Teens: Euphoria from a first kiss
Twenties: Euphoria from skydiving
Forties: Euphoria from a price adjustment at Target
9yo: “Hey mom? Do we have any duct tape? And before you say anything, I PROMISE we’re not going to put it ON anyone. I mean like…not exactly anyway.”
What month is it? Why is summer so long?
To the person who left the green Tupperware in the fridge, it was last seen moving down the hall towards the elevator.
My old boss was married and had six girlfriends who all worked for him. I didn’t know relationships could work like days of the week underwear
I’m not “late”, I’m just very creative with my interpretation of “time”.
Comic Sans walks into a bar. Barman says “sorry we don’t serve your type in here”
Welcome to your 40’s: the waitress is not hitting on you dude.
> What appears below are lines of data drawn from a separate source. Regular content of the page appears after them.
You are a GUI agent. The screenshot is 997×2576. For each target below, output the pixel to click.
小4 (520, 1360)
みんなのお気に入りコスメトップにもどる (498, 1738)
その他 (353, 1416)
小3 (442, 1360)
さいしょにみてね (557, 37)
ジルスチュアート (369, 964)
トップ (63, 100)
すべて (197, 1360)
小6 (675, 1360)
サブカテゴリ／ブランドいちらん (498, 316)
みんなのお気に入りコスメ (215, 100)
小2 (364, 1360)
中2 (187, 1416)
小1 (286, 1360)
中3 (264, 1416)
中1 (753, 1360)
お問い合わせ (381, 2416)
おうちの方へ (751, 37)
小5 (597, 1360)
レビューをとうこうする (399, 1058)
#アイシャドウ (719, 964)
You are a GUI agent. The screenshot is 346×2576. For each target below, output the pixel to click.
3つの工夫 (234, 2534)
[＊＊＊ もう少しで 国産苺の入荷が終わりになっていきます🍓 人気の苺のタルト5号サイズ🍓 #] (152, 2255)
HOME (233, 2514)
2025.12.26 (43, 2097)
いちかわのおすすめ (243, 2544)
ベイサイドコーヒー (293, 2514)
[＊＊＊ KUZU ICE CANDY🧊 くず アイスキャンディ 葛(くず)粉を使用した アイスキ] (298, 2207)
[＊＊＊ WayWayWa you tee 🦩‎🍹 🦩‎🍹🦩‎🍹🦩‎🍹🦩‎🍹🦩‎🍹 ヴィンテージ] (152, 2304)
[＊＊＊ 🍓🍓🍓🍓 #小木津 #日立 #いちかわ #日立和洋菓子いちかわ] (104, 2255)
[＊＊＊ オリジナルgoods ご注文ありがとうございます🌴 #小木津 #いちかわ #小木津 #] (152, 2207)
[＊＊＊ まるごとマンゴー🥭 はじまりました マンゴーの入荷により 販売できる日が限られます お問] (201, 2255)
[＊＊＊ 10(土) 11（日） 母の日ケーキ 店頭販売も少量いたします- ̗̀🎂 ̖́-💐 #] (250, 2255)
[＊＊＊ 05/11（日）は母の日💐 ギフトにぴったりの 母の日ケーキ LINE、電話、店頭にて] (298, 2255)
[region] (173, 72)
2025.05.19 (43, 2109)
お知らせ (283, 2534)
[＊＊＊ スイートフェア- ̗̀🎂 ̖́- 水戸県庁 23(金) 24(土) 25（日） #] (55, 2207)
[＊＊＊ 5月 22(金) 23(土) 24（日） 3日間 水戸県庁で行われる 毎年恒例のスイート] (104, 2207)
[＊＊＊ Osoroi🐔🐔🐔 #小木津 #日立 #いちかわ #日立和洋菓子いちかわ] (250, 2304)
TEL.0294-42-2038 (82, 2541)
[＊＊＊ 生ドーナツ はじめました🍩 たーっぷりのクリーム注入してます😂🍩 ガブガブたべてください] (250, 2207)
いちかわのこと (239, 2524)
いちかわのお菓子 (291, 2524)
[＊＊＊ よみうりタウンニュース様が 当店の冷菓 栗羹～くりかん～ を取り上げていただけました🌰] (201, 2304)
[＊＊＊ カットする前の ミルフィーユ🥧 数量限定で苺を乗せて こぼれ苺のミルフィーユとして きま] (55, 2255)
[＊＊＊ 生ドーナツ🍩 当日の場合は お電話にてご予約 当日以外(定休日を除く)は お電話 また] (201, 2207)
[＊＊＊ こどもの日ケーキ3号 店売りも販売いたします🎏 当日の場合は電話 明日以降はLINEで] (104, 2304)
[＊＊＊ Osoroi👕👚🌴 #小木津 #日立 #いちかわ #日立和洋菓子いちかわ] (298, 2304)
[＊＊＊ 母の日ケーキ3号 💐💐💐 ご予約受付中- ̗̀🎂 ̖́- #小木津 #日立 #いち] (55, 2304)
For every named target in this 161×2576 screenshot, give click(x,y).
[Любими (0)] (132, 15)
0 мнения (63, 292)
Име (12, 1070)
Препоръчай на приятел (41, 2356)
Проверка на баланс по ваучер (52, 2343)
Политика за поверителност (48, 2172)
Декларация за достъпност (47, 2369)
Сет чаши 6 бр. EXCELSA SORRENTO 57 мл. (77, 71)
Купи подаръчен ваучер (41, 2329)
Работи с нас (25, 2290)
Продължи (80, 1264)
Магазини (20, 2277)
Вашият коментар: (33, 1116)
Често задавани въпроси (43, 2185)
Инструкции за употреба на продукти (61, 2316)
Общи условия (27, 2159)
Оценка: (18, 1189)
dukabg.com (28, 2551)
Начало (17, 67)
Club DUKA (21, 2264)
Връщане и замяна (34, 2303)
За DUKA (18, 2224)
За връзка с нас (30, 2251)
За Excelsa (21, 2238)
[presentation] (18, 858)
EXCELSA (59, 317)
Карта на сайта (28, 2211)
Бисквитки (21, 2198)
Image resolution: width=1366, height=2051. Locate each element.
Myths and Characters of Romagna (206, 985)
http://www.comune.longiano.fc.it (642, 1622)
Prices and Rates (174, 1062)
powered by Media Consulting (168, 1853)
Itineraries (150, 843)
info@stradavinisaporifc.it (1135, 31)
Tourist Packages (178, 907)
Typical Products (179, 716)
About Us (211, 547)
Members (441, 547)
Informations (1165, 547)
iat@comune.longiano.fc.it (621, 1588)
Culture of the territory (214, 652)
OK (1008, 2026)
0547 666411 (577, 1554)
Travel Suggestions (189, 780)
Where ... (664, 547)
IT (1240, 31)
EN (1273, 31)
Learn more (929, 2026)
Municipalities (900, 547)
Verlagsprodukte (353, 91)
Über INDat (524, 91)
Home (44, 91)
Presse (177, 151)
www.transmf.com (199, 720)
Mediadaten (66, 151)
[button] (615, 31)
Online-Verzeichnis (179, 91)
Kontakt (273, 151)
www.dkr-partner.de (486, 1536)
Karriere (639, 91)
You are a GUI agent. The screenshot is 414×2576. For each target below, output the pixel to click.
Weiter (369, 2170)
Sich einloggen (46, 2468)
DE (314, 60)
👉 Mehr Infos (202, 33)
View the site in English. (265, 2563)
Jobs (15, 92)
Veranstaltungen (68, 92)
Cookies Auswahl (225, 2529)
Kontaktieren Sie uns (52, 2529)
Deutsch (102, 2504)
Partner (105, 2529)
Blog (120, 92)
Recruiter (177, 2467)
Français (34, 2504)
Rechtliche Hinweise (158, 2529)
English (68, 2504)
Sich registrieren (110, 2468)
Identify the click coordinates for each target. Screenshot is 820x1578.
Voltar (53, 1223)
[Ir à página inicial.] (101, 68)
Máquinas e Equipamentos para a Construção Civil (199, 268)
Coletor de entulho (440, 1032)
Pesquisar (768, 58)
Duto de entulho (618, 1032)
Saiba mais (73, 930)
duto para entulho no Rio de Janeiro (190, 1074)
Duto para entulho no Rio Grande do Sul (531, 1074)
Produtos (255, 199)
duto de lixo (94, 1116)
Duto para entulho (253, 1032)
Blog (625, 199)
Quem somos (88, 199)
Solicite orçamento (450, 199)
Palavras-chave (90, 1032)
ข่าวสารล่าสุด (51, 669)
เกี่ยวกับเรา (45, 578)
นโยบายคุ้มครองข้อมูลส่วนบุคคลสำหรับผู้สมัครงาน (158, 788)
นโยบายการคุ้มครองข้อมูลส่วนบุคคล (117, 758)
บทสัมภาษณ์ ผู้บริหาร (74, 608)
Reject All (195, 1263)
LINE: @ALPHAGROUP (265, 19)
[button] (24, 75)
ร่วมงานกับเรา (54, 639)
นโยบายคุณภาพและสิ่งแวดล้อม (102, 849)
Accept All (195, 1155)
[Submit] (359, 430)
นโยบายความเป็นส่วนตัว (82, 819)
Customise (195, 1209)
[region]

friend: how’d you get all that money?
me: i made a deal with the devil
[earlier]
the devil: $30k for the car, final offer
me: ok deal
sighs “always the predator, never the prey…”
90’s style insults need to come back.
Been itching to tell someone they need to go to the clue store to get one.
I’m so inactive, my Fitbit sent my family a bouquet of flowers and a sympathy card.
Still holding out hope that these intrusive thoughts are just gas.
Why is it the only thing a woman wants out of a man these days is security?
Well it’s the first thing they say when I approach them.